Target Billable Hours

Employees whose bonus or pay is tied to the number of hours they bill need to know how they’re progressing toward their billing targets. They might also like to see how their performance stacks up against others’ in their group or in the company as a whole.

But how do you make it easy for them to view their current progress? And how can you let them view others’ performance without breaching employee confidentiality?

Replicon’s new target billable hours feature, launched last month, provides an elegant solution. Each employee simply records the hours they worked in their timesheet – something they already have to do. Then, they’ll see an up-to-date bar graph with their billable hours plotted against their monthly target, right in their timesheet.

Even better, graphs showing how their department, location, and the company as a whole are progressing towards billable targets also display, meaning employees no longer have to guess how their performance compares to others’.

And, of course, managers can also view employee progress, using dashboard graphs or reports.

Upcoming Feature:

Multiple Client Billing

Have you ever tried to split a bill at a restaurant, and decided it required advanced mathematical skills to pull it off?

Splitting the bill for a project doesn’t have to be that difficult. That’s why we’re introducing a multiple client billing feature in an upcoming Replicon release.

While billing is most often carried out on a one client per project basis, there are some cases where companies need to split a project bill among multiple clients, such as in the two common scenarios described below.

Scenario 1: Joint ventures

Large infrastructure projects often require funding from multiple sources, such as different levels of government and private stakeholders. In cases like this, how the bill is split among the different clients is usually based on some pre-negotiated criteria.
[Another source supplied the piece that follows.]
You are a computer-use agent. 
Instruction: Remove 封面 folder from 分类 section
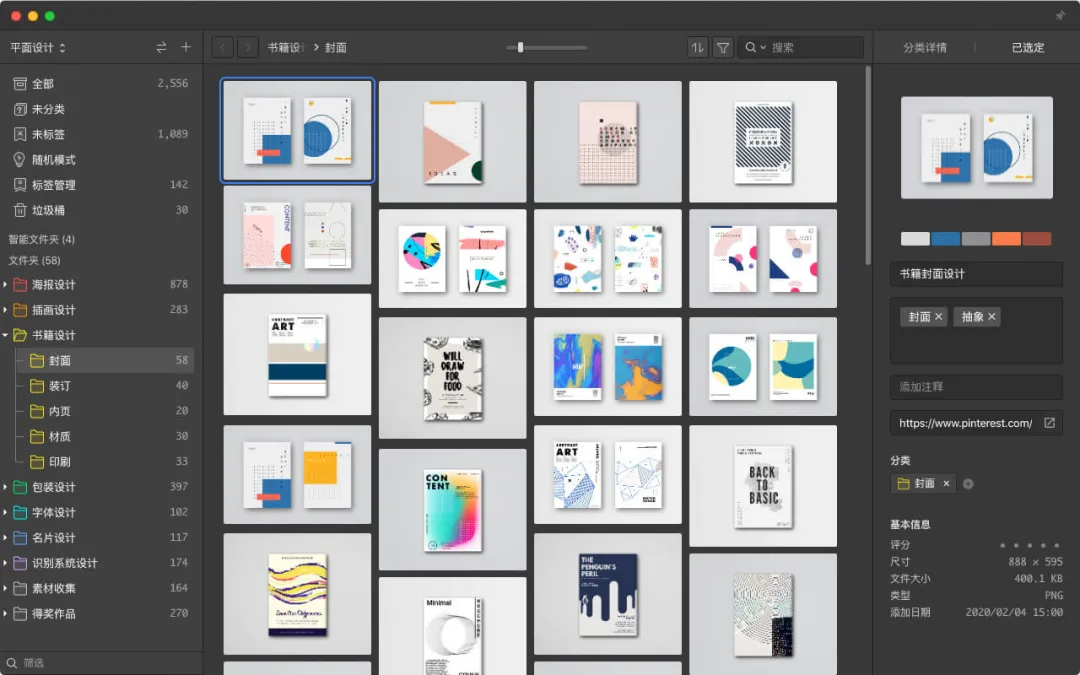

For example, an NHL team might pitch in 70% of the cost of a new stadium, while the city assumes the remaining 30% of the cost. The bill for building that stadium would then have to be split between those two clients along those lines.

Scenario 2: Internal billing

Some internal cost centers bill each department who uses their services a proportion of their costs. For example, if an IT department sets up a new sales forecasting system, they may bill the Sales and Finance departments for the work. And, in some organizations, they actually generate an invoice for each department so the bill can be signed off on.

With this sort of billing allocation, the percentage each department is billed is based on factors such as the size of each department, each departments’ historical usage of the cost center, or the benefit each will derive from the project.

Our new multiple client billing feature will handle these cases, and any other multiple-client billing scenario where the percentage split is determined by something other than the exact hours worked for each client.

Please see the release notes for detailed information on target billable hours. Contact your Customer Success Manager or Customer Support to learn how to enable new features in your current environment.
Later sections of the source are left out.